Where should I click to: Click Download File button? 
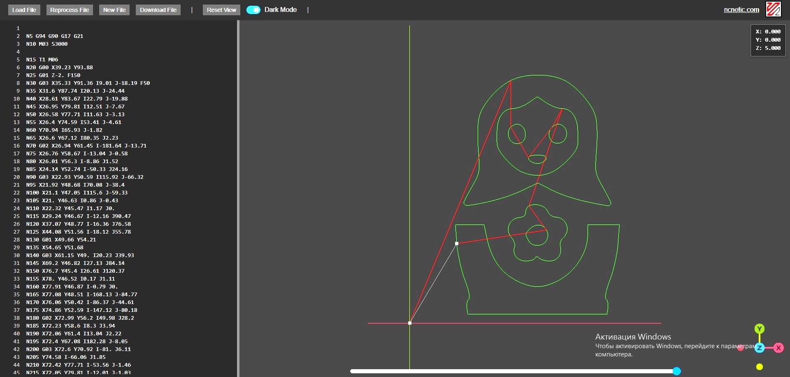point(158,10)
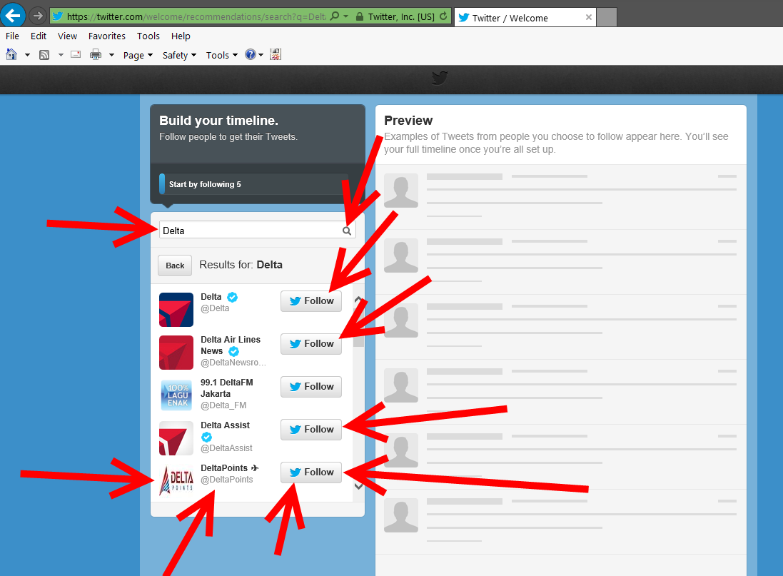Follow the Delta Assist account
The width and height of the screenshot is (783, 576).
tap(311, 430)

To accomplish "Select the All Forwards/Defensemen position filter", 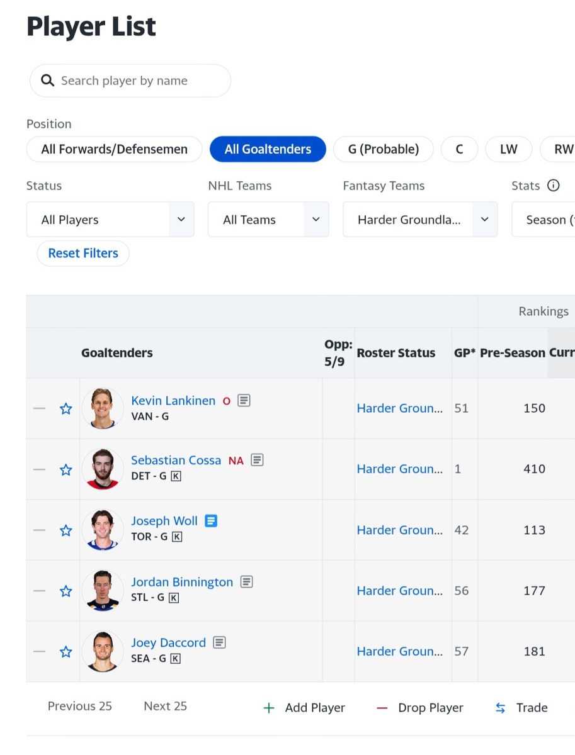I will (114, 149).
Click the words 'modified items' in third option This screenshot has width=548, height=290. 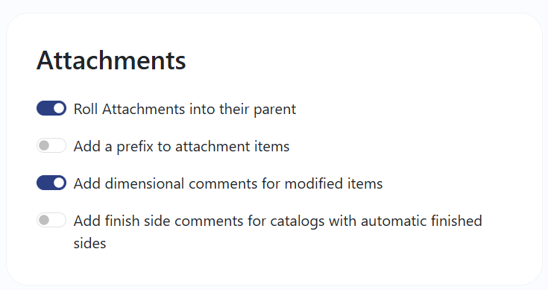pos(334,183)
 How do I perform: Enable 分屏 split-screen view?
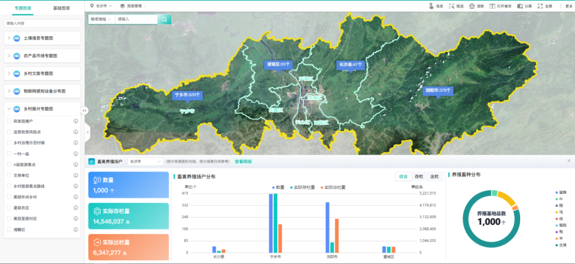(x=521, y=6)
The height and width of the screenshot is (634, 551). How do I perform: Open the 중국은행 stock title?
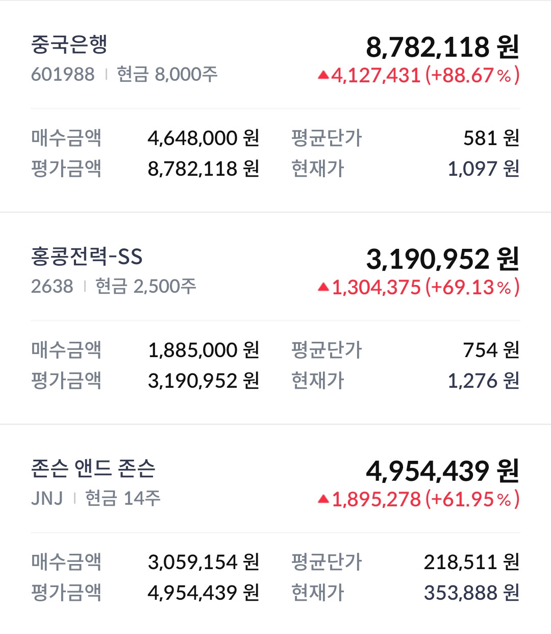pos(69,44)
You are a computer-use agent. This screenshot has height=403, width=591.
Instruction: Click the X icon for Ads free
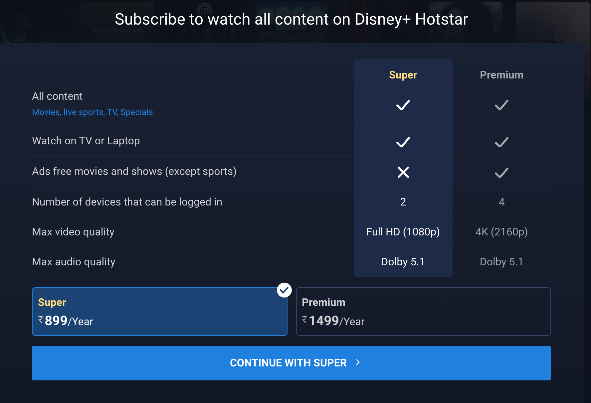point(403,172)
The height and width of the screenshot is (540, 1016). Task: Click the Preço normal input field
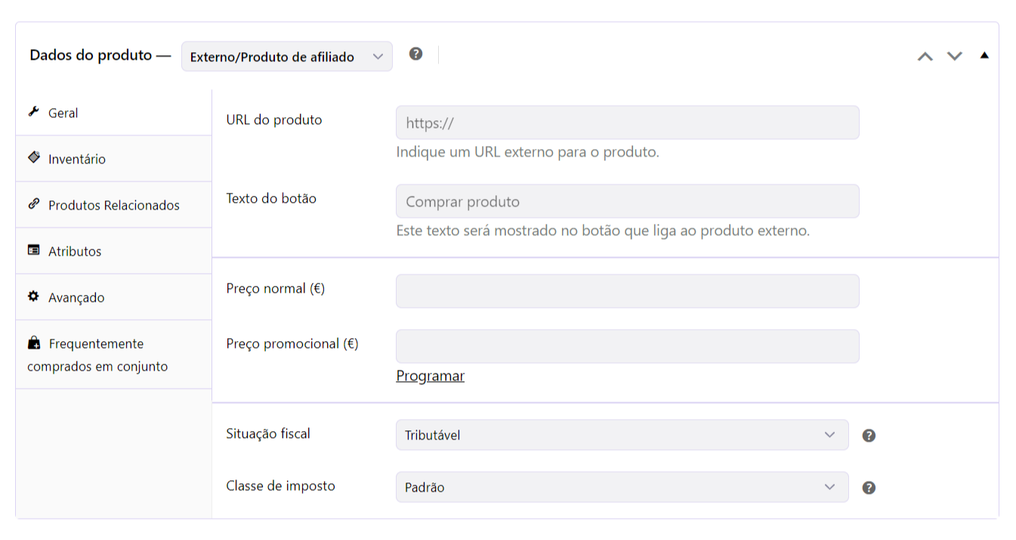(627, 291)
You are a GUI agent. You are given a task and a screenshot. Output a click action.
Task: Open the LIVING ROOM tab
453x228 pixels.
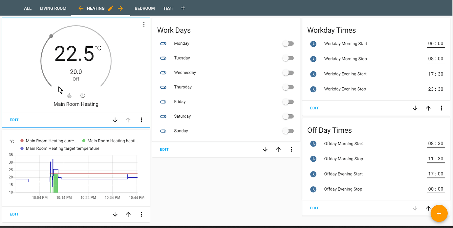pyautogui.click(x=53, y=8)
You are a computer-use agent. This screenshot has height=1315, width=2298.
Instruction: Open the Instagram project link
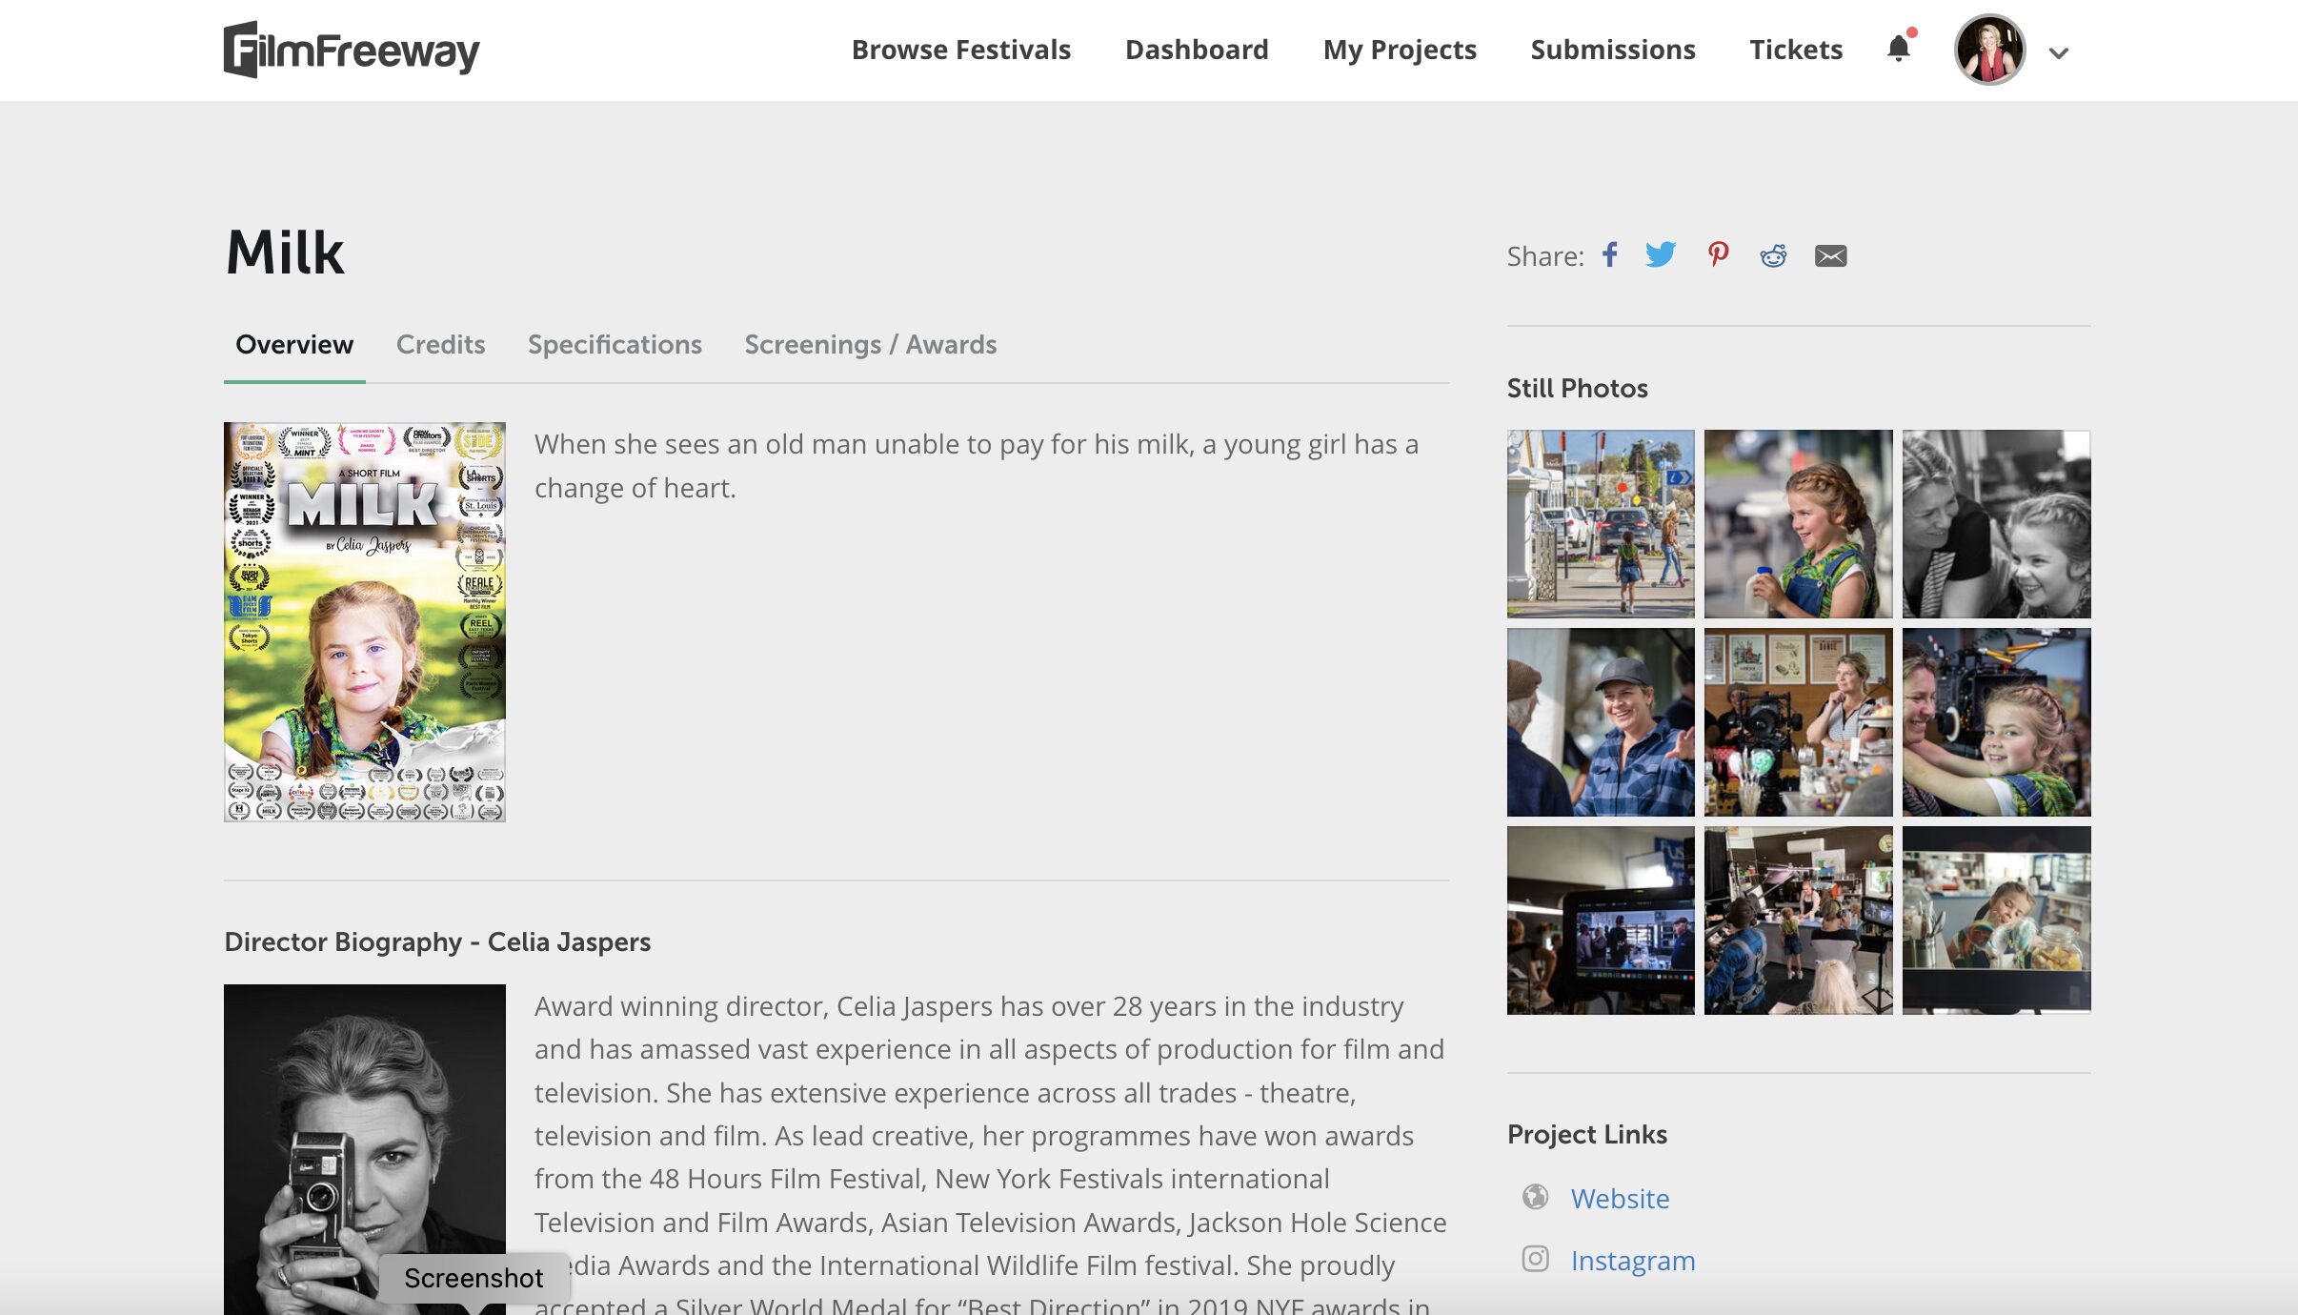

▶ _Exercise prompt_
Please copy the lines above, starting at the one that holds "Task: Open the LIVING ROOM tab" and stopping after the last line, exactly as they appear and minus the pictures.

▶ _Output of the exercise_
Task: Open the LIVING ROOM tab
453x228 pixels.
pyautogui.click(x=53, y=8)
You are a computer-use agent. This screenshot has height=1315, width=2298.
Instruction: Open the Instagram project link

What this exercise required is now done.